Pearl Harbor Advance-knowledge Conspiracy Theory - Allied Intelligence

Allied Intelligence

Locally, Naval Intelligence in Hawaii had been tapping telephones at the Japanese Consulate before the 7th. Among much routine traffic was overheard a most peculiar discussion of flowers in a call to Tokyo (the significance of which is still publicly opaque and which was discounted in Hawaii at the time), but the Navy's tap was discovered and removed in the first week of December. The local FBI field office was informed of neither the tap nor its removal; the local FBI Agent in charge later claimed he would have had installed one of his own had he known the Navy's had been disconnected.

Throughout 1941, the U.S., Britain, and the Netherlands collected considerable evidence suggesting Japan was planning some new military adventure. The Japanese attack on the U.S. in December was essentially a side operation to the main Japanese thrust to the South against Malaya and the Philippines—many more resources, especially Imperial Army resources, were devoted to these attacks as compared to Pearl Harbor. Many in the Japanese military (both Army and Navy) had disagreed with Admiral Isoroku Yamamoto's idea of attacking the U.S. Fleet at Pearl Harbor when it was first proposed in early 1941, and remained reluctant after the Navy approved planning and training for an attack beginning in spring 1941, and through the highest level Imperial Conferences in September and November which first approved it as policy (allocation of resources, preparation for execution), and then authorized the attack. The Japanese focus on South-East Asia was quite accurately reflected in U.S. intelligence assessments; there were warnings of attacks against Thailand (the Kra Peninsula), Malaya, French Indochina, the Dutch East Indies (Davao-Weigo Line), the Philippines, even Russia. Pearl Harbor was not mentioned. In fact, when the final part of the "14-Part Message" (also called the "one o'clock message") crossed Kramer's desk, he cross-referenced the time (per usual practice, not the brainwave often portrayed) and tried to connect the timing to a Japanese convoy (the Thai invasion force) recently detected by Admiral Hart in the Philippines.

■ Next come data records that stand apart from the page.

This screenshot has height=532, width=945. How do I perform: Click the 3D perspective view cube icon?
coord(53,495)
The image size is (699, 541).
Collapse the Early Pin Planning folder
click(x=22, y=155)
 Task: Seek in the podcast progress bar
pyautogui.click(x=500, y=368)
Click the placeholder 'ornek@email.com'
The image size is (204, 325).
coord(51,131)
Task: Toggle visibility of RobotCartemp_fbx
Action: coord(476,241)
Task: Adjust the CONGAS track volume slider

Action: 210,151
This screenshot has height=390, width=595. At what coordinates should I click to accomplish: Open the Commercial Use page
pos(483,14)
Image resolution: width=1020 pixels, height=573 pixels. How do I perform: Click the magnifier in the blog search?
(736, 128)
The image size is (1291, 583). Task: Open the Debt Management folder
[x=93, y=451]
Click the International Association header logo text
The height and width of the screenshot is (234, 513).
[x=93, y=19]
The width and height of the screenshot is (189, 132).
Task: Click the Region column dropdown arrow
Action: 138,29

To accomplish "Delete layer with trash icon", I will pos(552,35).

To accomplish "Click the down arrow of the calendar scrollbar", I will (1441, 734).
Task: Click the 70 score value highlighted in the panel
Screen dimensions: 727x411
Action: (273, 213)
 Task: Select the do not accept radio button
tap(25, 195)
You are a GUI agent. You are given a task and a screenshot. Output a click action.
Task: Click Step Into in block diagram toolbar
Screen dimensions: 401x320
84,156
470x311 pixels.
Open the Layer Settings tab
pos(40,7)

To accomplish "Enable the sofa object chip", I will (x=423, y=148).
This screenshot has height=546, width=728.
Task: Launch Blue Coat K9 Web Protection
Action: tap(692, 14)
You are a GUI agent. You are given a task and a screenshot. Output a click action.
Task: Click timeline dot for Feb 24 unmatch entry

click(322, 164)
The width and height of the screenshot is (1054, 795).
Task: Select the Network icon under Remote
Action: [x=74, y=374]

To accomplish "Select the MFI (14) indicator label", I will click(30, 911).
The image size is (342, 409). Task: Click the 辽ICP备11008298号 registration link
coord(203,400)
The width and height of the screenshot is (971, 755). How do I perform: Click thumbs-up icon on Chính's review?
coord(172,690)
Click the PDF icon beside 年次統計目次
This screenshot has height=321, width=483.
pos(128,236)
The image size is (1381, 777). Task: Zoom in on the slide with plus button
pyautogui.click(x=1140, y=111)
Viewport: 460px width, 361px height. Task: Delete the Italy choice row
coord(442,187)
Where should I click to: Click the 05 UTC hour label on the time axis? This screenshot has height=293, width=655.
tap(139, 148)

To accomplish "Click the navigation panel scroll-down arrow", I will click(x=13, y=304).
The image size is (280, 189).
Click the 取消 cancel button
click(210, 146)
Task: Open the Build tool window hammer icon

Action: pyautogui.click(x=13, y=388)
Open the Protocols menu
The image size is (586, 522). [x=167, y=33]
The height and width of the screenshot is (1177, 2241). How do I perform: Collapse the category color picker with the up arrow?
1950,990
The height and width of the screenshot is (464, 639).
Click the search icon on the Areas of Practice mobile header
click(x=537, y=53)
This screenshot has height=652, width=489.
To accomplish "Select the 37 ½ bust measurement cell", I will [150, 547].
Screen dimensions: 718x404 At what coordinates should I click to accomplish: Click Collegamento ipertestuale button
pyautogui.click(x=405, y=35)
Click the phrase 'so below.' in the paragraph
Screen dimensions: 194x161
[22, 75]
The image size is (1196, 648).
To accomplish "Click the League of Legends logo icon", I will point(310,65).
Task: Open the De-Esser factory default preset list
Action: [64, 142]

The U.S. Navy was aware of the traditional planning of the Imperial Japanese Navy for war with the U.S., as maintained throughout the 1930s and into the 1940s. The Japanese made no secret of it, and in the 1930s American radio intelligence gave U.S. war planners considerable insight in Japanese naval exercises. These plans presumed there would be a large decisive battle between Japanese and U.S. battleships, but this would be fought near Japan, after the numerical superiority of the U.S. Pacific Fleet (assured by the Washington Naval Treaty, and still taken as given) was whittled down by primarily night attacks by light forces, such as destroyers and submarines. This strategy expected the Japanese fleet to take a defensive posture, awaiting U.S. attack, and it was confirmed by the Japanese Navy staff only three weeks before Pearl Harbor. In the 1920s, the decisive battle was supposed to happen near the Ryukyu islands; in 1940 it was expected to occur in the central Pacific, near the Marshall islands. War Plan Orange reflected this in its own planning for an advance across the Pacific. Yamamoto's decision to shift the focus of the confrontation with the U.S. as far east as Pearl Harbor, and to use his aircraft carriers to cripple the American battleships, was a radical enough departure from previous doctrine to leave analysts in the dark.

There had been a specific claim of a plan for an attack on Pearl Harbor from the Peruvian Ambassador to Japan in early 1941. (The source of this intelligence was traced to the Ambassador's Japanese cook. It was treated with skepticism, and properly so, given the nascent state of planning for the attack at the time and the unreliability of the source.) Since Yamamoto had not yet decided to even argue for an attack on Pearl Harbor, discounting Ambassador Grew's report to Washington in early 1941 was quite sensible. Later reports from a Korean labor organization also seem to have been regarded as unlikely, though they may have had better grounding in actual IJN actions. Apart from the documents mentioned, there has been uncovered no record of a serious belief or conviction by anyone in U.S. or UK military intelligence (in Hawaii, DC or elsewhere), or among U.S. civilian policy officials, prior to the attack, of Pearl Harbor or the U.S. West Coast as a potential target.